Die SPD knickt angesichts der Lobby-Arbeit, sowohl von Arbeitgeber-Verbänden als auch von ihnen nahestehende Ökonom:innen wie Veronika Grimm und Lars Feld, regelmäßig bei der Mindestlohnfrage ein. Zudem fehlt Gewerkschaften aktuell der Eifer (und die Schlagkraft) härteren Widerstand zu leisten, um durch Reibung wirklichen Reformwillen zu erzeugen. Hat ja bisher auch nicht geklappt.

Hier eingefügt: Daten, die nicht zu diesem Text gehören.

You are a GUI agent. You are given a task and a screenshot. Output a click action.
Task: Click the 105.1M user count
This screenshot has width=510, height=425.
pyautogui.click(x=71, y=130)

Dabei sollte sich bei Arbeitnehmenden wie auch ihren Vertreter:innen enorme Wut breit machen. Ein höherer Mindestlohn kann schließlich auch allgemein in höheren Löhnen resultieren, schlicht aufgrund des Wettbewerbs zwischen Unternehmen.
Darüber hinaus ist der Mindestlohn angesichts der Preissteigerungen deutlich zu gering; er ermöglicht kaum ein Leben in Würde; kaum eine soziale Teilhabe – trotz zermürbender Jobs in Gastro-, Bau- und Industrie-Sektor. Und klar, staatliche Instrumente wie das Wohngeld sollen Betroffene entlasten. Wirklich hilfreich ist das aber nicht.
Nicht nur, dass die Leistungen finanziell ein schmaler Ausgleich sind, sie lassen sich auch als Subvention für unterirdische Löhne lesen. Geschäftsführer:innen, Manager:innen und Aktionär:innen können weiter von geringen Lohnausgaben profitieren, und der Staat unterstützt sie dabei. Ein wenig ironisch ist das schon.
Warum Unternehmen sich ins eigene Fleisch schneiden
Niedrige Löhne mögen zwar Profit bringen, das gilt aber auch für den Abverkauf von Waren. Kann sich die schiere Überzahl an Menschen, die diese produzieren, sie auch in größerem Umfang leisten, kommt das natürlich der Unternehmerseite zugute. Als Nebeneffekt wird der Haushalt entlastet, was gerade marktliberalen, stets Sparsamkeit fordernden Ökonom:innen genauso schmecken sollte.
Die warnen aber lieber vor den angeblich dramatischen Folgen zu starker Mindestlohnerhöhungen. Ihr Favorit: Massenarbeitslosigkeit. Das längst müffelnde Argument buddeln sie zu jeder Mindestlohn-Debatte aus. Dafür gab, gibt und wird es vermutlich keine Evidenz geben. Nicht mit der ohnehin schmalbrüstigen EU-Richtlinie. Wie wissenschaftlich die Wissenschaftler:innen also argumentieren, ist Auslegungssache.
Wahrscheinlich werden sie bei dem Vorschlag wieder meckern. Veronika Grimm empfahl erst kürzlich, den Mindestlohn überhaupt nicht zu erhöhen.
Kleiner Transparenzhinweis: Grimm verdient laut LobbyControl jährlich etwa 120.000 Euro.
Die SPD bleibt Meisterin der Rückwärtsrolle
Nur die SPD jubelt. Bundesarbeitsministerin Bärbel Bas freut sich für die sechs Millionen Menschen, die von der Erhöhung profitieren würden. Von den 15 Euro spricht sie überhaupt nicht mehr, genauso wenig davon, dass die 14,60 Euro erst übernächstes Jahr fällig werden. Bis dahin steigt das Preisniveau gewohnt weiter und der Mindestlohn hechelt dem hinterher. Noch mehr Hohn geht nicht.